EXERCISE BRIEF:
Reprint all records below exactly. No images.

STUDY MATERIAL:
------------
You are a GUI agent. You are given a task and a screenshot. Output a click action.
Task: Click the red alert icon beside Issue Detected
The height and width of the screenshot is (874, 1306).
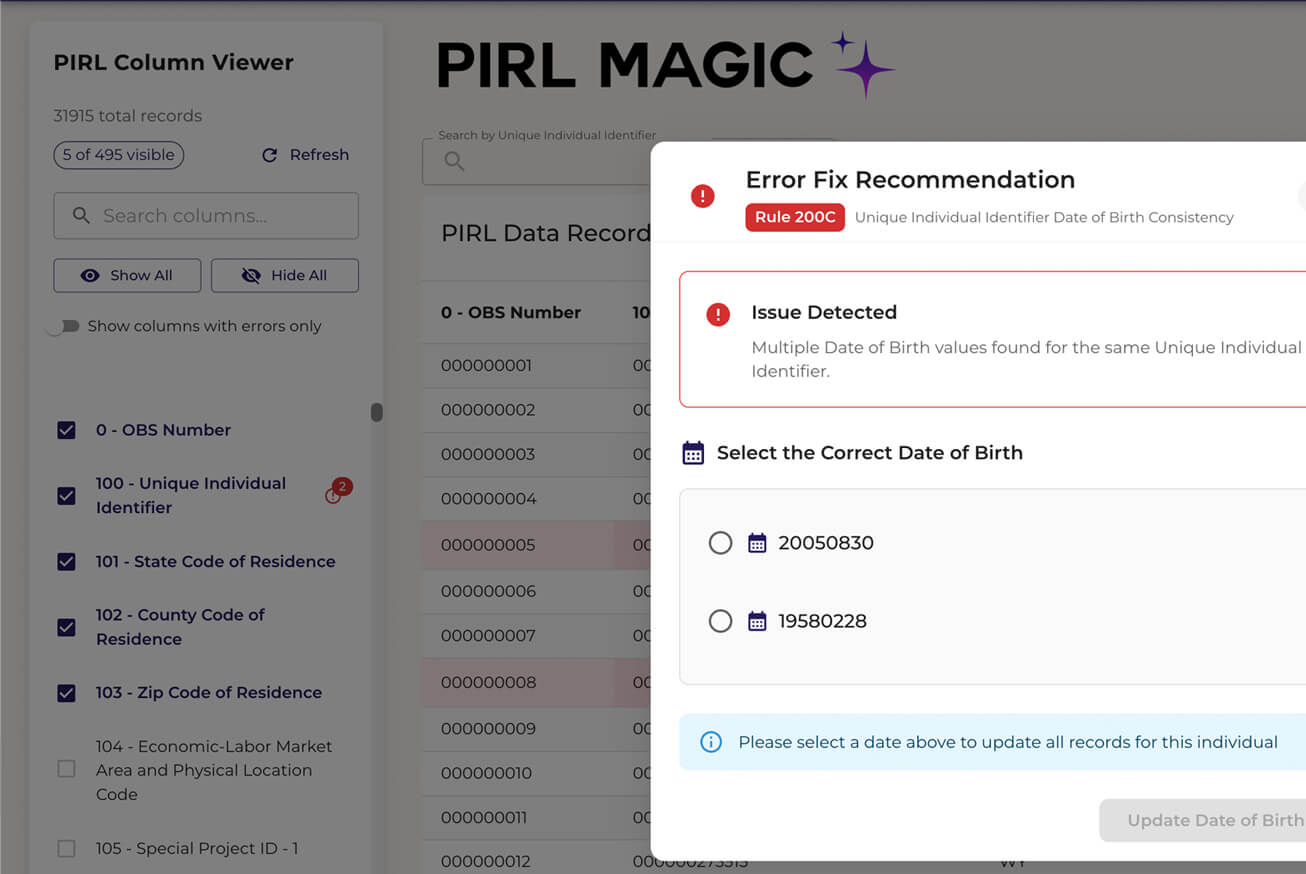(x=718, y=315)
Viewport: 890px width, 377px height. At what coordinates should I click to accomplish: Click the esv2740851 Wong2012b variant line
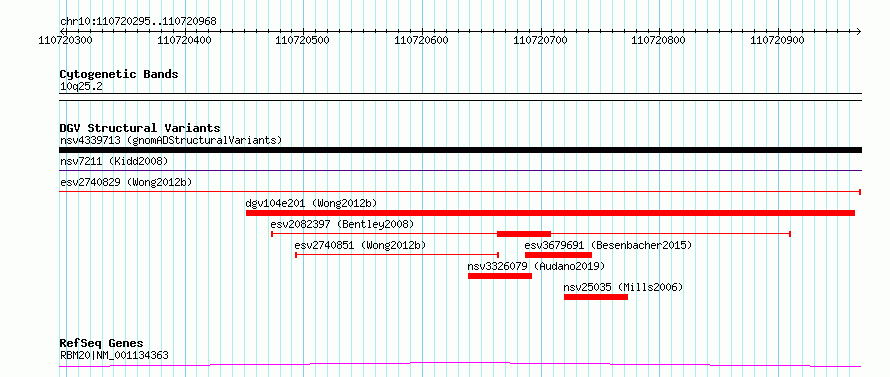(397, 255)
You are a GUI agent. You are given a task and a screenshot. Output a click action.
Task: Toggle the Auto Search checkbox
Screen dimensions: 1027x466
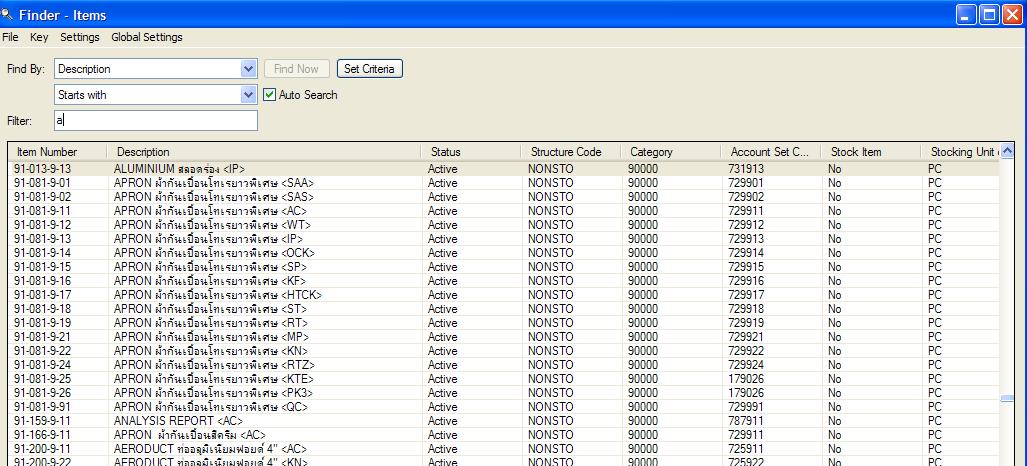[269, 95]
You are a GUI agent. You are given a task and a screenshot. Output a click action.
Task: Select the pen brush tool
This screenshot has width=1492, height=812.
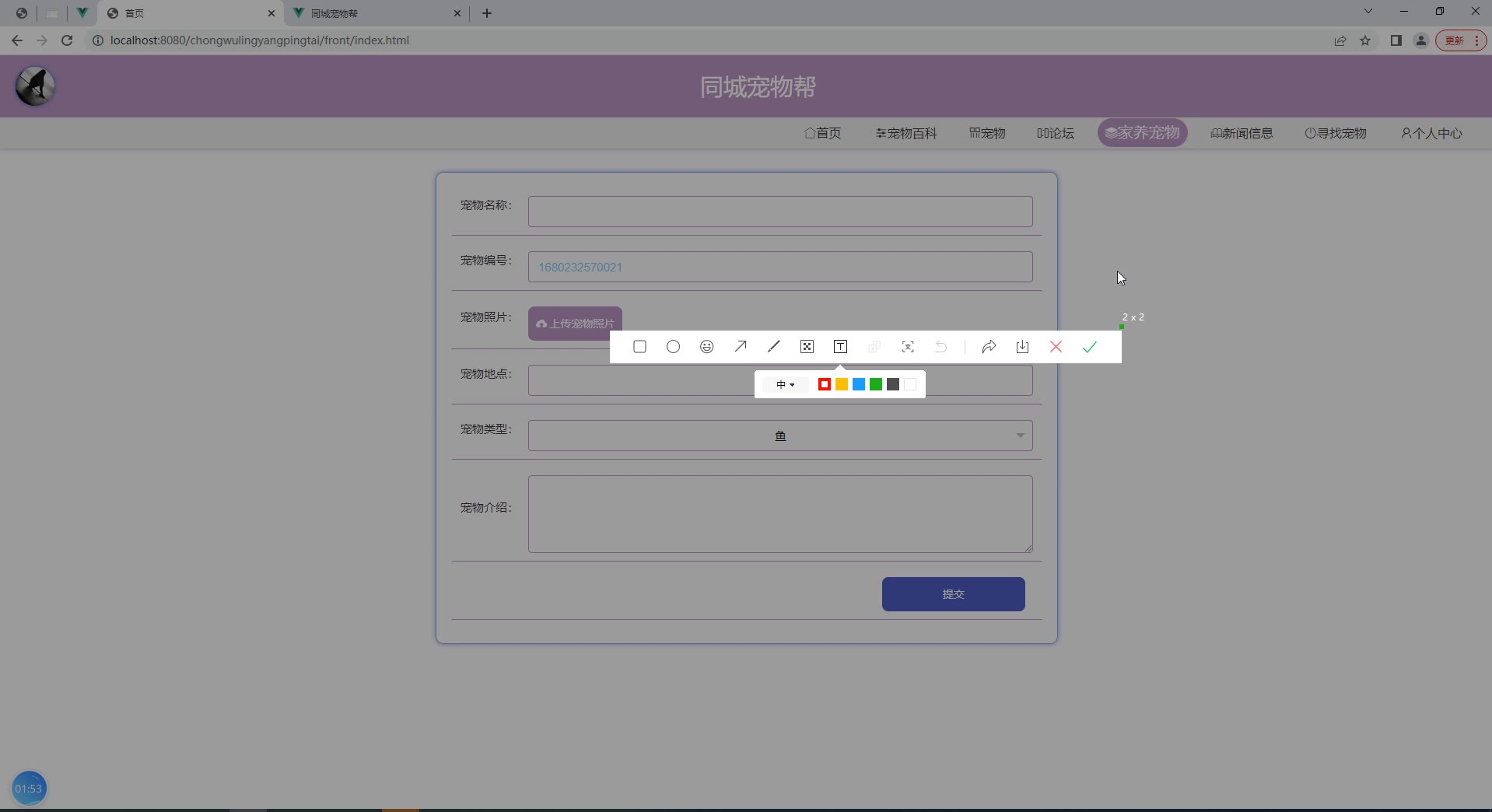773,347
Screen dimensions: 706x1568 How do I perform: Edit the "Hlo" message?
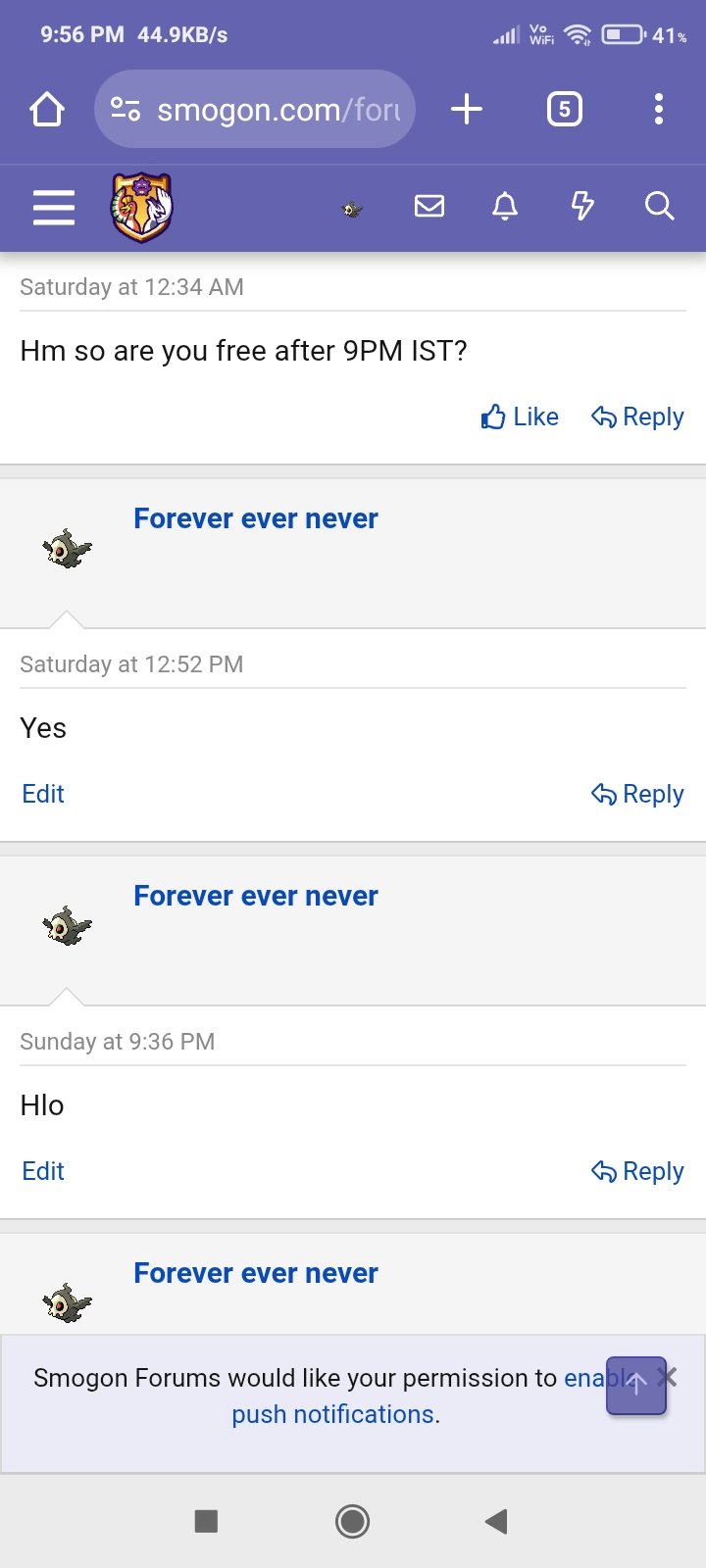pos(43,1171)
------------
RESULT OF THIS TASK:
You are a GUI agent. You are given a task and a screenshot. Output a click action.
Task: Click the red alert icon beside Issue Detected
The height and width of the screenshot is (874, 1306).
(x=718, y=315)
Viewport: 890px width, 377px height. At what coordinates should I click to accomplish: Click the esv2740851 Wong2012b variant line
(397, 255)
You are a GUI agent. You are given a task and a screenshot. Output a click action.
Task: Toggle the Auto Search checkbox
Screen dimensions: 1027x466
[269, 95]
You are a GUI agent. You are given a task and a screenshot. Output a click action.
Task: Select the pen brush tool
This screenshot has width=1492, height=812.
773,347
Screen dimensions: 706x1568 How do I perform: Edit the "Hlo" message?
pos(43,1171)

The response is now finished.